Guo is not China’s richest man; nor is he the flashiest, nor – according to him – even the cleverest. But in his 47 years, he has risen from peasant penury to having so much money that the desire to be rich no longer gets him up in the morning.

Fosun, the group he co-founded with three university friends in 1992, is the largest private conglomerate in China. It owns big stakes in the Shanghai hospital where my children get their flu shots, the cake shop where they get their birthday cakes, the holiday village where they’d love to spend half-term, quite apart from a fair amount of the ground we walk on (through its vast Shanghai property holdings).

It has also recently tried (and failed) to buy Forbes magazine, is trying (and will probably manage) to buy Club Med and has already bought Portugal’s largest insurance group, Caixa Seguros. Fosun has made 12 overseas acquisitions so far this year and there’s a good chance it will be coming to a country near you soon, looking to buy a company you know well. So this seems the ideal time to try to figure out what makes Guo Guangchang tick.

According to Guo, it’s a mixture of Buddhism, Daoism, Confucianism, and Warren Buffett. He says he finds inspiration for his investment decisions from China’s oldest sages (and that other one from Omaha). He is also a devotee of tai chi, the Asian martial art that he practises as often as he can. But the first thing we discuss is food – and not just because we’re having lunch.

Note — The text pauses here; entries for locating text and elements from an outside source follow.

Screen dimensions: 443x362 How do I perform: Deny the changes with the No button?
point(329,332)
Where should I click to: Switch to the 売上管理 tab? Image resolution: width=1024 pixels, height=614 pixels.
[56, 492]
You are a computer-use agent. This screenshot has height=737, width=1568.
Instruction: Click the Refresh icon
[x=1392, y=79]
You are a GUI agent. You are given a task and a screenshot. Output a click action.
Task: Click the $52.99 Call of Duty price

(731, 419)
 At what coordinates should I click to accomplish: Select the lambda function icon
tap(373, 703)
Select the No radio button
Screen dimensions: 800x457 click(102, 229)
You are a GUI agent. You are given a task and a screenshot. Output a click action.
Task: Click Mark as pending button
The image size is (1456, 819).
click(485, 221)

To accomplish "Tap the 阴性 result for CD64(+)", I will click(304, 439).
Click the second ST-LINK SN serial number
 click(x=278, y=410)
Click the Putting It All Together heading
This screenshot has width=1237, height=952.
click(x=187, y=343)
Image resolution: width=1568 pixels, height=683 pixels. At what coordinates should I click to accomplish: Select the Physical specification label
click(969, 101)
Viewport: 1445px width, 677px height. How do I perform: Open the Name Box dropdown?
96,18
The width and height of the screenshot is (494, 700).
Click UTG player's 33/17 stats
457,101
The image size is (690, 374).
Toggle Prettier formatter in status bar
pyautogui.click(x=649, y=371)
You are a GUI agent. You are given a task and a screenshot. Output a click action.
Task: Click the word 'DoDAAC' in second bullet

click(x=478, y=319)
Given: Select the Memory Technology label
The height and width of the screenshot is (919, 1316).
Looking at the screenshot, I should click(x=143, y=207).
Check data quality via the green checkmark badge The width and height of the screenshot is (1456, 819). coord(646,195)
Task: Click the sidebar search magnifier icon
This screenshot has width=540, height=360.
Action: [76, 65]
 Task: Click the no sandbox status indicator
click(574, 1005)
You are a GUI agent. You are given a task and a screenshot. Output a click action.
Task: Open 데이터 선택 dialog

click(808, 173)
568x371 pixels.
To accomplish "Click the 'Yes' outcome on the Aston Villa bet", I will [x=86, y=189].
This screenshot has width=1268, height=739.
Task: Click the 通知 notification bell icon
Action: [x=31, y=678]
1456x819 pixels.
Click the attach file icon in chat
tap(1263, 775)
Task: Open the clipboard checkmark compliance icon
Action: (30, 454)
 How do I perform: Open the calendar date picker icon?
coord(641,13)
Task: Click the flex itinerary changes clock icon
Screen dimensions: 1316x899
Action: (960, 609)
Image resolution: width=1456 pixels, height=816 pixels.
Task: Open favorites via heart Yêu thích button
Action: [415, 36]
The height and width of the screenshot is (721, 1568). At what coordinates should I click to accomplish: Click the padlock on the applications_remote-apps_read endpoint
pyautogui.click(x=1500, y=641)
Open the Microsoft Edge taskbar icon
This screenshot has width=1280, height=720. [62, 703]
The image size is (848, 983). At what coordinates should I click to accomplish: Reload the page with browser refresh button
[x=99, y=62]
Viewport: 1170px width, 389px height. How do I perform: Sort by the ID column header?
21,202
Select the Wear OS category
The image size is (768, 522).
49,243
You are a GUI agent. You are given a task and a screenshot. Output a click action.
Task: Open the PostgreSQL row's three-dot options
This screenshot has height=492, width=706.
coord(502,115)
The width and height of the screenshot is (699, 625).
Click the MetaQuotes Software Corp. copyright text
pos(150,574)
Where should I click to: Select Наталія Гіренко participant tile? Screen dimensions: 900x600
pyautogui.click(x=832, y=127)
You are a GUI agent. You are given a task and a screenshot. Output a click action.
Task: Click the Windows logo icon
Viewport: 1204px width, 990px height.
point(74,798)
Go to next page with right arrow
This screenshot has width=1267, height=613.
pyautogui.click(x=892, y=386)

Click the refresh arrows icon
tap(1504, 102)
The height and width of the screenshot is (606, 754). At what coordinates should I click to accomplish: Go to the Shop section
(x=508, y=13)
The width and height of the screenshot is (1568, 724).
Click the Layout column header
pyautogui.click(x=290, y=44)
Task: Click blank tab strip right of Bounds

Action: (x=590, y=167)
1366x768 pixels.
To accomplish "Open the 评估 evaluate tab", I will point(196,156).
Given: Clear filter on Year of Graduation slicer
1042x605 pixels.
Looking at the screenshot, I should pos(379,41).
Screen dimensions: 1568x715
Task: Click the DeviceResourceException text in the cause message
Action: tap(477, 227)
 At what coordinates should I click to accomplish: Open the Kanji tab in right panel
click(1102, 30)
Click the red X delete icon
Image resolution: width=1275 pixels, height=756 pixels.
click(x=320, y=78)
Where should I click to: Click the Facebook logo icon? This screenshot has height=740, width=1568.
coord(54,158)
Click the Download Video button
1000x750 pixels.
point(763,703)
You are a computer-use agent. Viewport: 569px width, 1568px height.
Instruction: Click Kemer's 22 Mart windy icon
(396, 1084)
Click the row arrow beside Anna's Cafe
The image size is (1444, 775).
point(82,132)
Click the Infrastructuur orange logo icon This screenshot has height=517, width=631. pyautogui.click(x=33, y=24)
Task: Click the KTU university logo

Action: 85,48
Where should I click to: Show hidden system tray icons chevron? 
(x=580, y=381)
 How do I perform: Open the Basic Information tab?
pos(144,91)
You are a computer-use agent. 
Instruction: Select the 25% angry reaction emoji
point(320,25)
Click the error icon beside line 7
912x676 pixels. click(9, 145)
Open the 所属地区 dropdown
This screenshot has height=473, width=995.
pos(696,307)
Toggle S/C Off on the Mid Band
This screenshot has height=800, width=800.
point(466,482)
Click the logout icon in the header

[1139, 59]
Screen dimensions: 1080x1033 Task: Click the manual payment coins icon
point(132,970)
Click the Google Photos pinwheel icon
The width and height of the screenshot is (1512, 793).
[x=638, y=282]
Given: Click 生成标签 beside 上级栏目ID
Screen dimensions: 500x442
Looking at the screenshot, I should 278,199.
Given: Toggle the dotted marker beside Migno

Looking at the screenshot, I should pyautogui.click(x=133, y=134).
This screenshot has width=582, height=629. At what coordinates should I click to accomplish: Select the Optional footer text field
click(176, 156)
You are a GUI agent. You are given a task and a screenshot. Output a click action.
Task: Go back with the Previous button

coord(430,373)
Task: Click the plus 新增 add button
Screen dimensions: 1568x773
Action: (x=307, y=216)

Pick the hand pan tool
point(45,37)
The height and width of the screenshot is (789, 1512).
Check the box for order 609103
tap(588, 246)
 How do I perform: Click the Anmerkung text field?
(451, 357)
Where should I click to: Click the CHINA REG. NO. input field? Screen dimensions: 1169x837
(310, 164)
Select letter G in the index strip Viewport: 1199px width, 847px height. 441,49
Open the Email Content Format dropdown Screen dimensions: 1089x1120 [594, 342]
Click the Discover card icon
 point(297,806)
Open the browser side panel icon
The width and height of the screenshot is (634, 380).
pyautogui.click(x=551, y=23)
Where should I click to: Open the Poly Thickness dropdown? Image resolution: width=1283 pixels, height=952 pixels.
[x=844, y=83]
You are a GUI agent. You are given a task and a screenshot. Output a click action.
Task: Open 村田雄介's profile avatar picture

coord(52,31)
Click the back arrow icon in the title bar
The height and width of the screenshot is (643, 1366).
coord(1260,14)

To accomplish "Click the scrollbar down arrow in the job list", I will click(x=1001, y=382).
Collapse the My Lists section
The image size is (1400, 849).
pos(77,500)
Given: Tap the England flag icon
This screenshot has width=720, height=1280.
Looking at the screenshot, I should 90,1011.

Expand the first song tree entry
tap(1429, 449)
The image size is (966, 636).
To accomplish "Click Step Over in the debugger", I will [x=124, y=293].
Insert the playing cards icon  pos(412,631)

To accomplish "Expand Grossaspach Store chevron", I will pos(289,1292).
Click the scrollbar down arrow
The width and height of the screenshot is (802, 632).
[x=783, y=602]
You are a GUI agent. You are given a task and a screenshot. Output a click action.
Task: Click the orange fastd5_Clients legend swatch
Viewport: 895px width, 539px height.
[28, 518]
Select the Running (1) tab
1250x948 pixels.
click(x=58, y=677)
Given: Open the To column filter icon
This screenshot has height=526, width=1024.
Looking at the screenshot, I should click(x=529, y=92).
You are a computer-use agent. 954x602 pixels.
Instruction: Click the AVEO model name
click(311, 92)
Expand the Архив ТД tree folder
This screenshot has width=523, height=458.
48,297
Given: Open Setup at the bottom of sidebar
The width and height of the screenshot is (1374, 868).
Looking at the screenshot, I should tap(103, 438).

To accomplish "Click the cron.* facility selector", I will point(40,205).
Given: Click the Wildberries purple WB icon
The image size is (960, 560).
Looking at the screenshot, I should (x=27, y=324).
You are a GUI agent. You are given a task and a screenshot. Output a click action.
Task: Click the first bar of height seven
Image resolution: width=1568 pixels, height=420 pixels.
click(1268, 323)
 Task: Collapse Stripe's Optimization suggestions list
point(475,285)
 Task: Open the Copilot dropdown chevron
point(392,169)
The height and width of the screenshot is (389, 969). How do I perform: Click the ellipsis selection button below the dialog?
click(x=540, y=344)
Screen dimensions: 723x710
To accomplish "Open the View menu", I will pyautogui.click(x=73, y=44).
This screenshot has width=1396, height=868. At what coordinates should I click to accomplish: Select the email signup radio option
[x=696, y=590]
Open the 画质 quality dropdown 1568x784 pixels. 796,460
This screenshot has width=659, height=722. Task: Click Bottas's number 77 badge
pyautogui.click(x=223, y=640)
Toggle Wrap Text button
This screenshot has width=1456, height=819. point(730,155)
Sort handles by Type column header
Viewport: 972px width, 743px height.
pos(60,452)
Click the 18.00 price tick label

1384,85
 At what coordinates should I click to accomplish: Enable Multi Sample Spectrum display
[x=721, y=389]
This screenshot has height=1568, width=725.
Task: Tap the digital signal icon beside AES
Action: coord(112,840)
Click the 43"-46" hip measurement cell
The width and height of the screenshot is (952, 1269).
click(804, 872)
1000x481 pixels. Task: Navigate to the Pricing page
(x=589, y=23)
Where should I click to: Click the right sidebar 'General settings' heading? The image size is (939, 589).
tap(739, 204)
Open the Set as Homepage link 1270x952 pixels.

Food (and the lack thereof) was a big issue in China when Guo was born in the eastern province of Zhejiang in 1967. The country had recently embarked on Mao Zedong’s Cultural Revolution, resulting in widespread economic and social turmoil. He recalls that his family weren’t starving but neither were they banqueting (basic foods were rationed by how much each family contributed to their Communist production team). “We could definitely eat our fill but the food could be very bad,” he says, recalling how his mother “used to plant sweet potatoes secretly to feed us”.

Like many Chinese of his generation, however, Guo seems more nostalgic than critical of those darkest days of China’s recent history. He becomes positively lyrical on the topic of his mother’s signature dish from that period, meigancai (literally translated as “mouldy dried vegetables”), which he says tastes best with a generous dollop of pork lard.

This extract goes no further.